Time wakes up

Even Time, whose coverage of Archbishop Peter Akinola of Nigeria has been credulous at best, is now aware that the man is advocating the legalization of human rights violations. The story is here.

Glad as I am to see a major news magazine call the archbishop to account, I find the piece perplexing; it is difficult to tell whether the revisionism at work here is deliberate. Bishop John Bryson Chane had an op-ed about the proposed Nigerian law published in The Washington Post last February. The Rev. Martyn Minns, rector of Truro Church, and now a bishop in the Church of Nigeria, responded on the church’s Web site shortly thereafter. The Anglican blogosphere, in which members of Truro and the Falls Church are active participants, was abuzz with charge and countercharges.

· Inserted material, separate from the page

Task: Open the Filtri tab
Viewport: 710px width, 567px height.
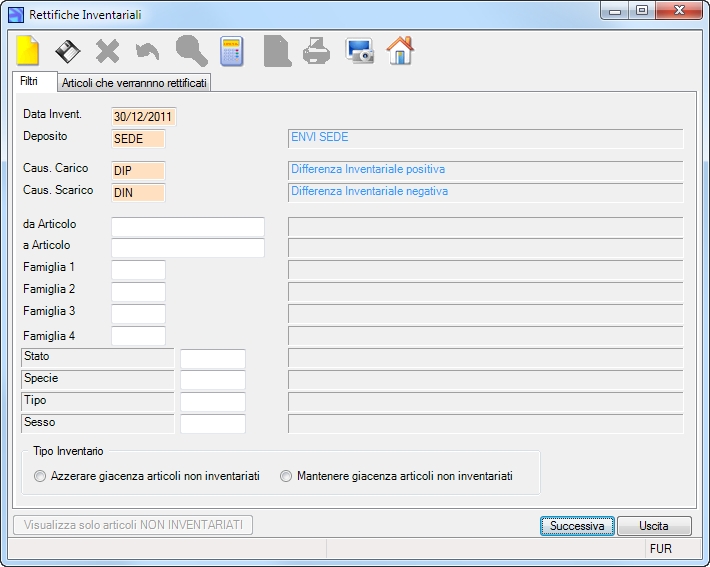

So the notion advanced in this piece, that the good people of Northern Virginia just recently found out about this law and are now owed an explanation is difficult to take seriously. As is the notion that Akinola ever, at any point, actually “softened” his support for the legislation. As is the notion that white Americans, rather than gay Nigerians, are the people to whom the archbishop owes his explanation.

Time declared Akinola one of the 100 most influential people in the world a few months back, and it has been covering its backside, and his, ever since. Even in calling him out, the rump coverage continues.